Awas Lembaga Survei Bayaran! |
Masa kampanye seperti ini, bukan saja memakmurkan para produsen dan pedagang atribut partai, yang jualan laris manis bak kacang goreng, tetapi banyak lebih dari itu panen juga dialami oleh media massa dengan peningkatan oplah, rating, dan iklan.
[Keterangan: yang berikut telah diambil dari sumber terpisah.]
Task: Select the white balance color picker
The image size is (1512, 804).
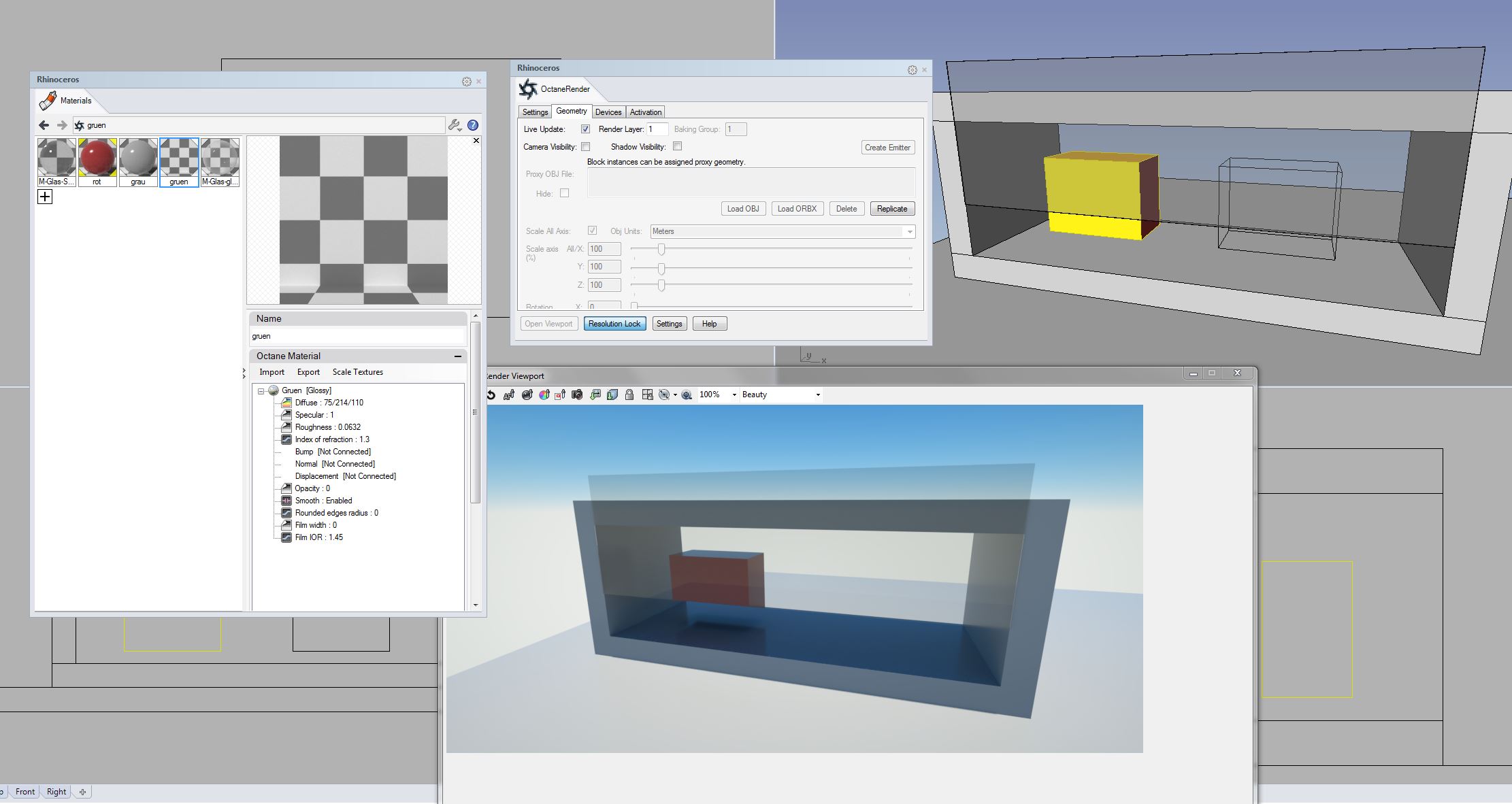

Ternyata tidak itu saja yang panen uang, apalagi?
Menurut Pengamat Sosial Politik Internasional, Didin Fahrudin, pelaksanaan pemilu legislatif yang diikuti oleh banyak partai bisa memakmurkan walau disisi lain memiskinkan.
"Pemilu dengan kampanyenya jelas mengalirkan uang trilyunan, ditambah partai-partai politik dan caleg tidak segan-segan mengeluarkan dana dalam jumlah banyak demi perolehan suara mereka " ujar Didin, via email, Sabtu (21/03) di Den Haag, Belanda.
Lanjut Didin, parpol dan dan caleg bisa membayar lembaga survei, agar hasilnya bisa membuat opini kemenangan buat mereka, juga jangan salah para pengamat politik pun bisa dibayar atau diarahkan agar komentarnya bisa menggiring opini calon pemilih kepada partainya.
"Jadi masyarakat harus cerdas menilai, karena media, wartawan pembuat opini, lembaga survei dan pengamat politik bisa berperilaku seperti penjaja eceran atribut partai, hanya cara dan target mereka lebih terkesan elegan dan berpengaruh," kata Didin mengingatkan.
Didin melanjutkan, bahaya dari proses jual beli ini akan menghasilkan pemimpin-pemimpin yang memiliki banyak uang atau saat ini memiliki kekuasaan, kemudian setelah mereka berkuasa mereka akan berusaha mengembalikan uang yang mereka keluarkan saat kampenye, dari pundi-pundi kas negara sehingga rakyat akan semakin miskin.
"Ini bahayanya, satu sisi pemilu yang sudah memakai uang rakyat trilyunan rupiah ternyata hanya menghasilkan pemimpin yang materrialistis berkuasa karena uang dan akan berkuasa demi uang " tambah Didin
Kemudian, Didin mengingatkan kepada para wartawan, media massa, pengamat politik dan lembaga-lembaga survei untuk kembali kepada etika sebenarnya.
Fenomena jual beli tersebut mulai tercium di Jakarta. Lembaga survei yang dibayar partai, wartawan penulis opini kampanye negatif dan giringan opini positif semarak media massa sampai-sampai partai yang membayar masyarakat untuk menghadiri kampanyenya. Jika politik uang ini terus dijalankan, bagaimana nasib bangsa kemudian? Sekarang saatnya kita bangun politik, media, opinion maker, yang jujur.